(Exercise requirements): Reproduce the passage of the Metamath proof page that starts with "Metamath Proof Explorer" and goes on through "modification is discouraged.)".
━━━ Text to read
Metamath Proof Explorer

Theorem r19.29d2rOLD

Description: Obsolete version of r19.29d2r as of 4-Nov-2024. (Contributed by Thierry Arnoux, 30-Jan-2017) (New usage is discouraged.) (Proof modification is discouraged.)

		Ref	Expression
	Hypotheses	r19.29d2r.1	$⊢ φ \to \forall x \in A \forall y \in B ψ$
		r19.29d2r.2	$⊢ φ \to \exists x \in A \exists y \in B χ$
	Assertion	r19.29d2rOLD	$⊢ φ \to \exists x \in A \exists y \in B (ψ \land χ)$

Proof

Step	Hyp	Ref	Expression
1		r19.29d2r.1	$⊢ φ \to \forall x \in A \forall y \in B ψ$
2		r19.29d2r.2	$⊢ φ \to \exists x \in A \exists y \in B χ$
3		r19.29	$⊢ (\forall x \in A \forall y \in B ψ \land \exists x \in A \exists y \in B χ) \to \exists x \in A (\forall y \in B ψ \land \exists y \in B χ)$
4	1 2 3	syl2anc	$⊢ φ \to \exists x \in A (\forall y \in B ψ \land \exists y \in B χ)$
5		r19.29	$⊢ (\forall y \in B ψ \land \exists y \in B χ) \to \exists y \in B (ψ \land χ)$
6	5	reximi	$⊢ \exists x \in A (\forall y \in B ψ \land \exists y \in B χ) \to \exists x \in A \exists y \in B (ψ \land χ)$
7	4 6	syl	$⊢ φ \to \exists x \in A \exists y \in B (ψ \land χ)$
━━━━━━
━━━ Source material
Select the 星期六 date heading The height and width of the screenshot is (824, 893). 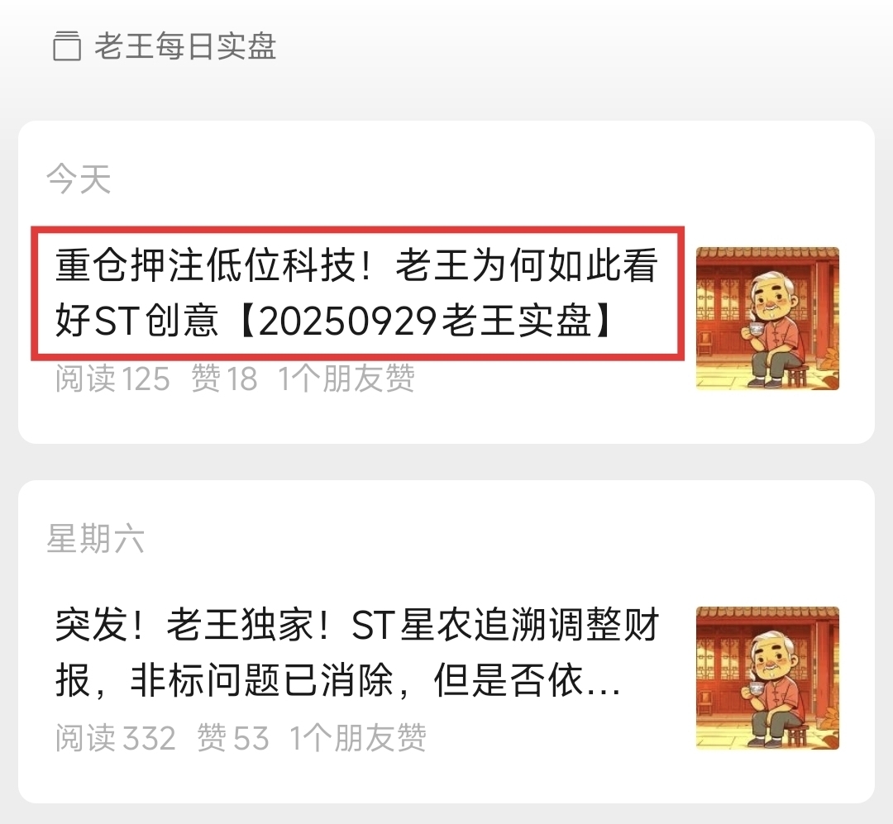(x=95, y=538)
━━━━━━
(Exercise solution):
Metamath Proof Explorer

Theorem r19.29d2rOLD

Description: Obsolete version of r19.29d2r as of 4-Nov-2024. (Contributed by Thierry Arnoux, 30-Jan-2017) (New usage is discouraged.) (Proof modification is discouraged.)